I brought a big sack of trepidation with me; the last two LIFTs I came to were so excellent that I was fully prepared to have my expectations confounded. Fortunately Laurent, Nicholas and their incredibly efficient team poured battery acid into the face of my pessimism by delivering what I thought was another excellent event.

It wasn't all roses - the Accenture talk on the last day was exactly the opposite of what I expect from LIFT, a quite salesy jargon-laden talk showing off ideas which I thought became pass&ecaute; when we slipped into a new millenium. The Old New Media session was also a little disappointing - I thought it'd be the high point for me, but I felt Catherine and Virginia concentrated too much time on showing us video clips and not enough on the really promising insights they started out with, and I lost focus during Mercedes' talk. To be fair to the latter, I have my suspicions that a career spent absorbing new ideas through bulletpoints may have degraded my ability to take in a more sophisticated presentation, and I'm looking forward to reading Mrs Bunz' talk in full.

But don't let a couple of quibbles fool you - LIFT maintained its well-above-average hit rate of interesting talks per day. Particular highlights (for me) included:

  • Bjorn Jeffrey showing off Mag+; I'd oohed and aahed over the video a few times before, but hearing his tantalising explanation of 4 out of their 10 design principles was nonetheless fantastic, and I had the pleasure of hunting him down later for a more in-depth chat;
  • Christian Heller asking us to rethink the "privacy = freedom" equation we all take for granted;
  • Rahaf Harfoush of the World Economic Forum talking about the Obama campaign, its use of social media, and what that means post-campaign;
  • Aubrey de Grey on regenerative medicine;
  • Basile Zimmermann on tecnological and cultural differences between China and the West;
  • Jamais Cascio on everyday approaches to futurism;

And those were the ones that were *excellent* - there were plenty of others which I found "merely" great. On top of this, it was pleasing to see good representation from the Brit contingent (in the form of Alice and Russell) and a way better-than-normal male/female balance of speakers.

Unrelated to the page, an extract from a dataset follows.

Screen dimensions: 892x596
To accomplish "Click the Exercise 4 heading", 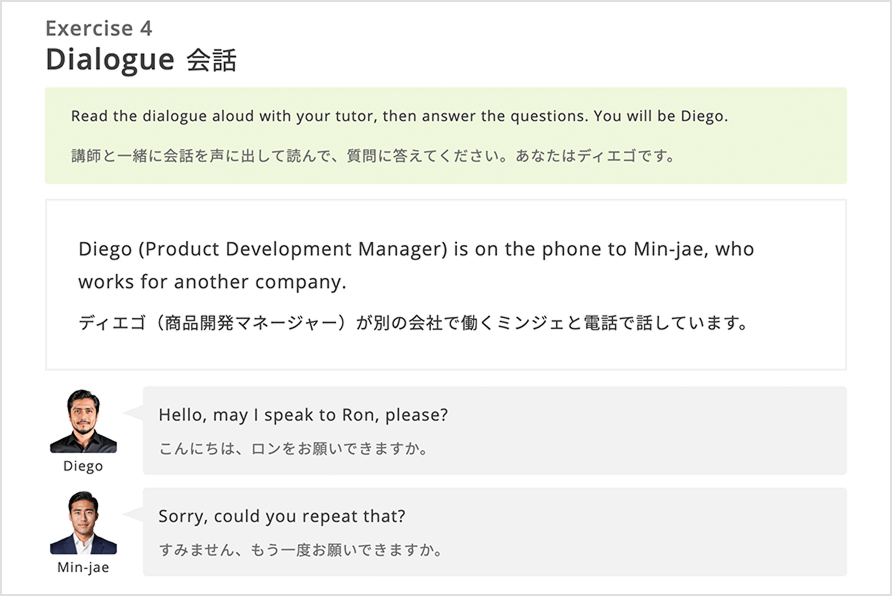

2010-05-05 10.44.40I also enjoyed the workshops. On day 1 I re-ran Mobile Mountains for a group of 15-20, which seemed to go down well (though I really do need to start varying the format a bit more to keep it fresh for myself), and on day 3 I went to Fred Destin's very participative workshop on Hacking Venture Capital... where we had the opportunity to spend 5 minutes preparing a pitch for a fictional company to a real VC, then turn the tables and play investors ourselves in a really fun negotiation game. Great stuff.

And this year even more than before, I found the conversations outside the talks really great: the Swiss democratic system, what the publishing industry does next, how Wikipedia was built on porn, the pleasure of poring through Silicon Valley emails published in court cases, were all fascinating lunchtime and evening topics.

Oh, and then there was the art. And the startups.

And the frogThink workshop where we looked at ways to improve the conference experience, and I mind-thieved a simple but beautifully effective brainstorming format.

And the wi-fi worked. All the time.

So kudos once more to the LIFT-folk for another great year, and roll on 2011!